┌──

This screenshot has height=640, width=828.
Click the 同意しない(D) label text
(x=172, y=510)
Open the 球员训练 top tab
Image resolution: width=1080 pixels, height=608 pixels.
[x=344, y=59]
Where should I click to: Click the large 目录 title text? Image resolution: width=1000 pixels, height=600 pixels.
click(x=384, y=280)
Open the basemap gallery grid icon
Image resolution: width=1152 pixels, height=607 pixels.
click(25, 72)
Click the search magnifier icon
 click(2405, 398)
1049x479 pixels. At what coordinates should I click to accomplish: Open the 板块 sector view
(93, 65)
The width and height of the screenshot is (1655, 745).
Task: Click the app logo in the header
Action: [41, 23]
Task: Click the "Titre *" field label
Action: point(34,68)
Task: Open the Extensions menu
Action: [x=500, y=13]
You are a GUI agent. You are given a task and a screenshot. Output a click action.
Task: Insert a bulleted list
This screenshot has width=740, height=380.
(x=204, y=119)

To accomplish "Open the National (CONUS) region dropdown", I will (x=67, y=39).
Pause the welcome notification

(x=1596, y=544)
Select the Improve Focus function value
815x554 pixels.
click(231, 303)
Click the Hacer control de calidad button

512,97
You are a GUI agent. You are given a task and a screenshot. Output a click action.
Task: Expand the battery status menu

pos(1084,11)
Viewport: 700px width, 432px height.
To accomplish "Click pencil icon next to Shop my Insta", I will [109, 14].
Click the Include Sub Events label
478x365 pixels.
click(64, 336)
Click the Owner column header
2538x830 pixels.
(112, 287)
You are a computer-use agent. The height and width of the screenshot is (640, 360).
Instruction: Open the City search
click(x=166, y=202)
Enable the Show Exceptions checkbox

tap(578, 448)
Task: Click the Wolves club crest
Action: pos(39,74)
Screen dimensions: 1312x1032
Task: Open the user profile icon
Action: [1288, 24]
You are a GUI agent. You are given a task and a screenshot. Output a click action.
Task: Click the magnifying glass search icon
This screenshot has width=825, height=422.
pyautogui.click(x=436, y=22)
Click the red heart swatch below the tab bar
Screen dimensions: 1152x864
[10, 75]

└──

Instructions to follow - The records above must be printed again in full, exactly as written.

Solution to this exercise -
This screenshot has height=640, width=828.
Click the 同意しない(D) label text
(x=172, y=510)
Open the 球员训练 top tab
Image resolution: width=1080 pixels, height=608 pixels.
[x=344, y=59]
Where should I click to: Click the large 目录 title text? Image resolution: width=1000 pixels, height=600 pixels.
click(x=384, y=280)
Open the basemap gallery grid icon
Image resolution: width=1152 pixels, height=607 pixels.
click(25, 72)
Click the search magnifier icon
 click(2405, 398)
1049x479 pixels. At what coordinates should I click to accomplish: Open the 板块 sector view
(93, 65)
The width and height of the screenshot is (1655, 745).
Task: Click the app logo in the header
Action: [41, 23]
Task: Click the "Titre *" field label
Action: point(34,68)
Task: Open the Extensions menu
Action: [x=500, y=13]
You are a GUI agent. You are given a task and a screenshot. Output a click action.
Task: Insert a bulleted list
This screenshot has width=740, height=380.
(x=204, y=119)

To accomplish "Open the National (CONUS) region dropdown", I will (x=67, y=39).
Pause the welcome notification

(x=1596, y=544)
Select the Improve Focus function value
815x554 pixels.
click(231, 303)
Click the Hacer control de calidad button

512,97
You are a GUI agent. You are given a task and a screenshot. Output a click action.
Task: Expand the battery status menu

pos(1084,11)
Viewport: 700px width, 432px height.
To accomplish "Click pencil icon next to Shop my Insta", I will [109, 14].
Click the Include Sub Events label
478x365 pixels.
click(64, 336)
Click the Owner column header
2538x830 pixels.
(112, 287)
You are a computer-use agent. The height and width of the screenshot is (640, 360).
Instruction: Open the City search
click(x=166, y=202)
Enable the Show Exceptions checkbox

tap(578, 448)
Task: Click the Wolves club crest
Action: pos(39,74)
Screen dimensions: 1312x1032
Task: Open the user profile icon
Action: [1288, 24]
You are a GUI agent. You are given a task and a screenshot. Output a click action.
Task: Click the magnifying glass search icon
This screenshot has width=825, height=422.
pyautogui.click(x=436, y=22)
Click the red heart swatch below the tab bar
Screen dimensions: 1152x864
[10, 75]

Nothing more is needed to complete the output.